Attualità
Definizione agevolata liti fiscali:
online il servizio per la domanda
Da oggi è disponibile l’applicazione che consente di compilare e trasmettere l’istanza, tramite i servizi telematici dell’Agenzia delle entrate. C’è tempo fino al 2 ottobre
Definizione agevolata liti fiscali:|online il servizio per la domanda
Grazie all’opportunità concessa dall’articolo 11, Dl 50/2017, coloro che entro il 24 aprile 2017 hanno instaurato una controversia tributaria in cui è parte l’Agenzia delle entrate, notificando il relativo ricorso, hanno la possibilità di definirla in via agevolata, purché alla data di presentazione della domanda il processo non si sia concluso con pronuncia definitiva (vedi “Definizione agevolata liti fiscali: l'Agenzia mette in chiaro le regole”).

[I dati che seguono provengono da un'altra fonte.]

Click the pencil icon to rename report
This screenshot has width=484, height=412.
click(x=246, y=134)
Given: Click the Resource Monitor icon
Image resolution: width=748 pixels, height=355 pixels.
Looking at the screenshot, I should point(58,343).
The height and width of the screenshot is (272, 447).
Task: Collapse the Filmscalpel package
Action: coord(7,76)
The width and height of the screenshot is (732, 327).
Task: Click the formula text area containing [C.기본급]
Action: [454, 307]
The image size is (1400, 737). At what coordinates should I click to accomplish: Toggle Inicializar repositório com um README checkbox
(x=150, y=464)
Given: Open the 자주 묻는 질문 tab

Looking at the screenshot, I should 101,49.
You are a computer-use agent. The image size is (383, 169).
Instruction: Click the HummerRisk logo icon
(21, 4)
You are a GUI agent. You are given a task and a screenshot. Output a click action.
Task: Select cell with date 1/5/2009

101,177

Per accedere alla definizione agevolata, è necessario presentare, entro il 2 ottobre 2017, all’Agenzia delle entrate, esclusivamente mediante trasmissione telematica, un’apposita domanda (esente dall’imposta di bollo), da redigere compilando il modello approvato con il provvedimento del 21 luglio 2017 (vedi “Definizione agevolata liti fiscali: domande fino al 2 ottobre 2017”). È necessaria una distinta istanza per ciascun atto impugnato. In realtà, il termine previsto dalla norma è il 30 settembre che, però, quest’anno cade di sabato e, quindi, è rinviato, secondo legge, al primo giorno lavorativo successivo.
Entro la stessa data, i contribuenti interessati devono versare con F24 l’importo dovuto o la prima rata, in caso di rateazione, ammessa per importi superiori a 2mila euro (vedi “Definizione delle liti fiscali: i codici per versare il dovuto”).

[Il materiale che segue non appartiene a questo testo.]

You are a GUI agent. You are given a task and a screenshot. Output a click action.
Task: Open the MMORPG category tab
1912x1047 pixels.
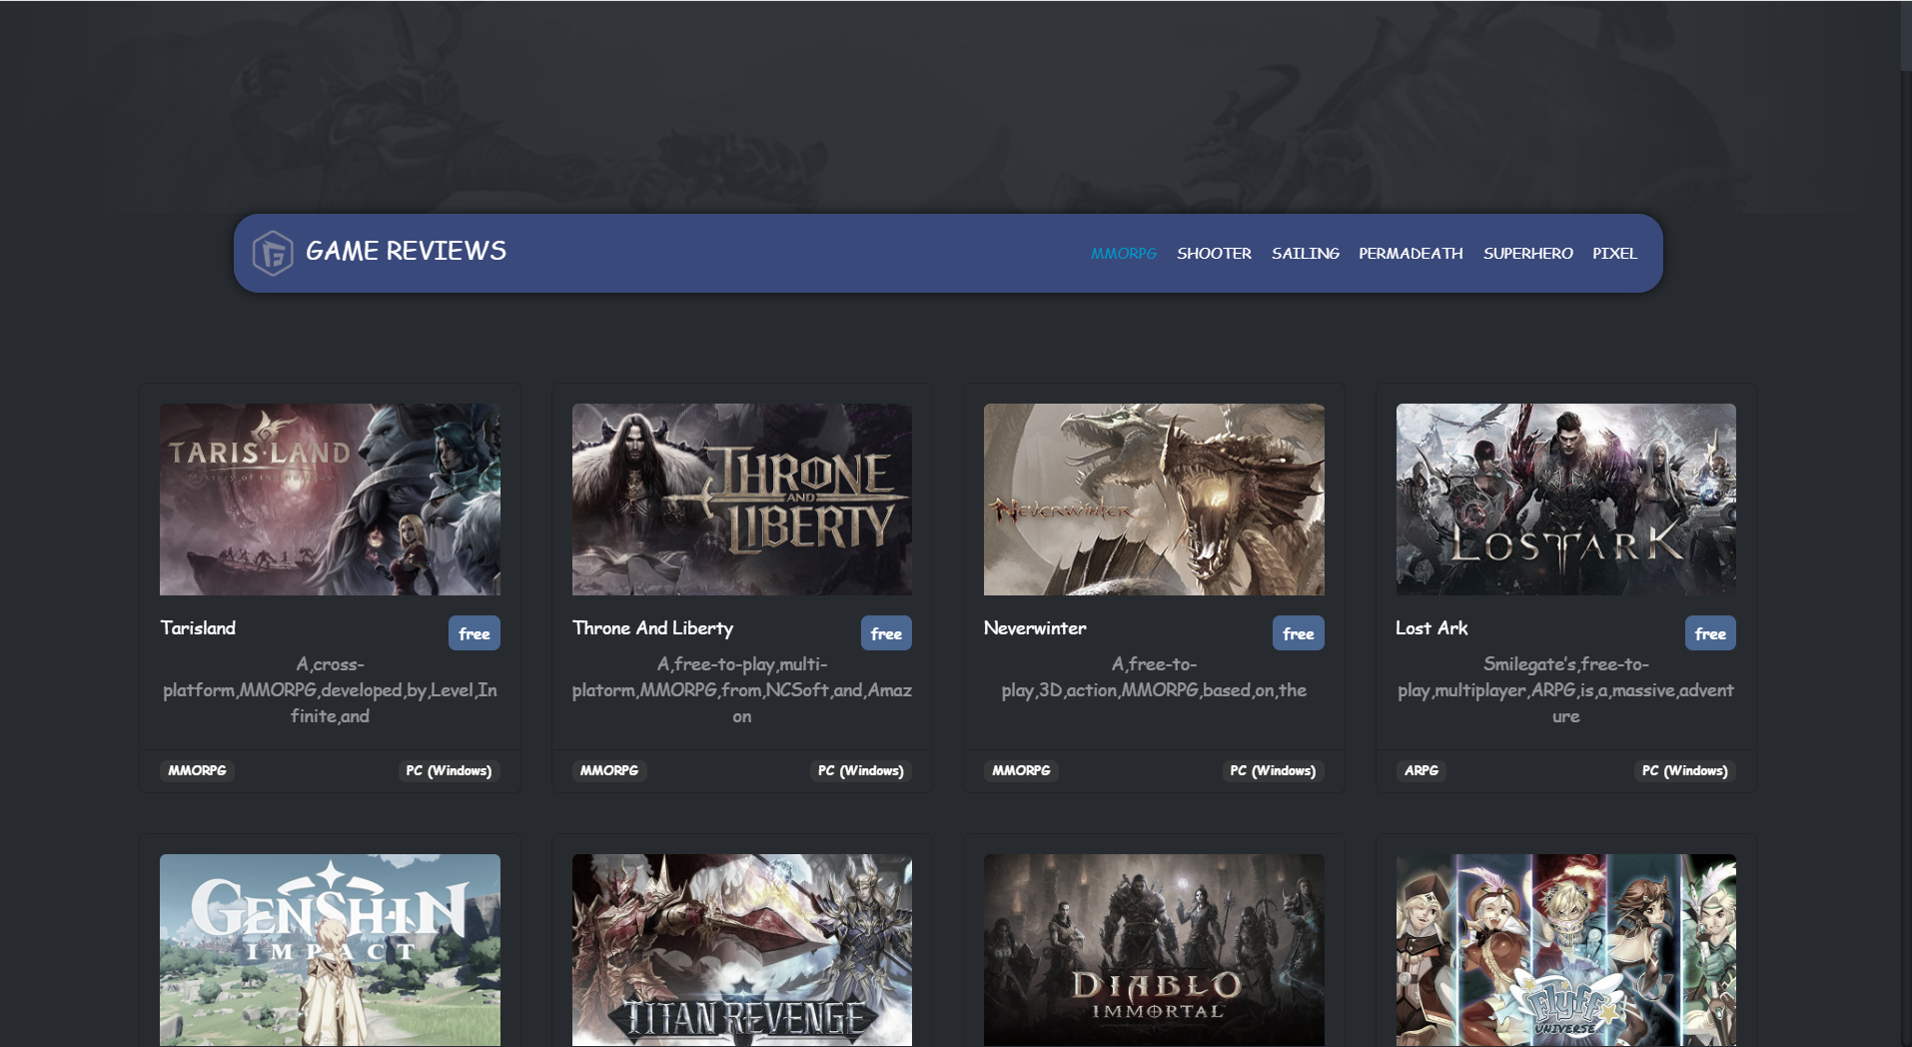point(1123,254)
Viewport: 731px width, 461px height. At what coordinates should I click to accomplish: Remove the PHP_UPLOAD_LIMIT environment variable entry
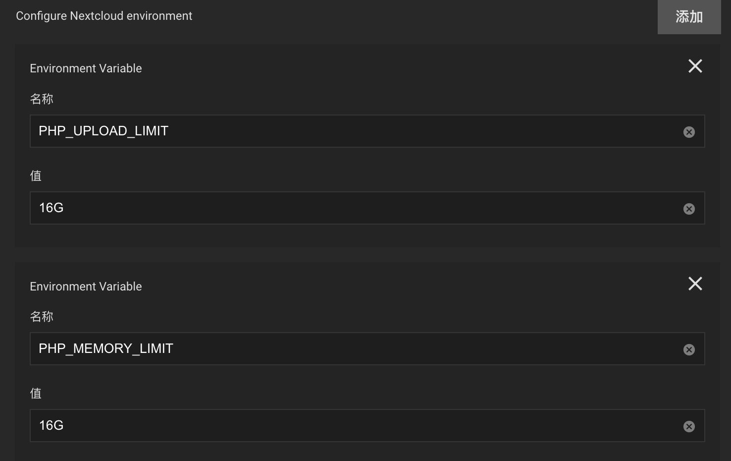click(x=695, y=66)
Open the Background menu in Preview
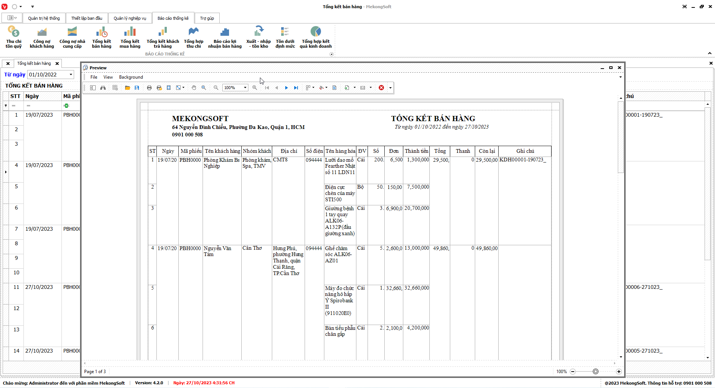 (x=131, y=77)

L’interessato può effettuare la trasmissione direttamente oppure incaricando un intermediario o recandosi presso uno degli Uffici territoriali di una qualunque Direzione provinciale dell’Agenzia delle entrate.

Il servizio web, mediante il quale è possibile compilare e trasmettere gratuitamente la domanda di definizione, è disponibile da oggi.
L’applicazione, denominata “DCT”, è fruibile attraverso i servizi telematici dell’Agenzia  sul sito internet www.agenziaentrate.gov.it.

Per l’invio è sufficiente accedere alla propria area riservata dei canali Entratel o Fisconline e, all’interno della sezione “Servizi per > Richiedere”, utilizzare la funzione “Domanda definizione agevolata controversie tributarie pendenti (art. 11, D.L. 50/2017)”, che permette di accedere direttamente alle relative funzionalità online, dando la possibilità di compilare e trasmettere la domanda.

Il primo pannello che si presenta, dopo aver cliccato su “Invio domanda”, è suddiviso in tre sezioni, i cui campi obbligatori da digitare sono il codice dell’ufficio dell’Agenzia delle entrate, i dati identificativi del richiedente e l’eventuale impegno dell’intermediario alla presentazione telematica.
Il secondo pannello si presenta qualora vi sia un soggetto che trasmette la domanda per conto di altri.
Nel terzo e ultimo pannello, invece, è necessario indicare l’organo giurisdizionale e la relativa sede, il tipo e il numero dell’atto impugnato, il periodo d’imposta o l’anno di registrazione, la data di notifica del ricorso in primo grado, l’importo lordo dovuto, gli eventuali importi relativi alla definizione agevolata delle cartelle esattoriali (articolo 6, Dl 193/2016) e al versato in pendenza di giudizio, l’importo netto dovuto e il numero delle rate.

Pur non essendo obbligatorio, è comunque opportuno indicare nei rispettivi campi anche il numero di registro generale, l’importo versato per la definizione e la data di versamento.

È bene fare attenzione nel momento in cui si compila la domanda poiché i dati inseriti saranno memorizzati solo se l’operazione sarà confermata; se ciò non avviene, e si esce dall’applicazione, sarà necessario digitare nuovamente tutti i dati.

I contribuenti interessati alla definizione e abilitati ai servizi Fisconline e Entratel, una volta autenticatisi, trovano nei messaggi personalizzati un avviso sull’opportunità di definire la controversia. Tale informazione, seppur sufficientemente attendibile, va comunque verificata, non essendo possibile individuare con certezza in modo automatizzato la “definibilità” della controversia.

Tutte le informazioni per la definizione sono reperibili sul sito www.agenziaentrate.gov.it,   seguendo il percorso “Cosa devi fare > Compliance, controlli, contenzioso e strumenti deflativi > Definizione agevolata liti pendenti”.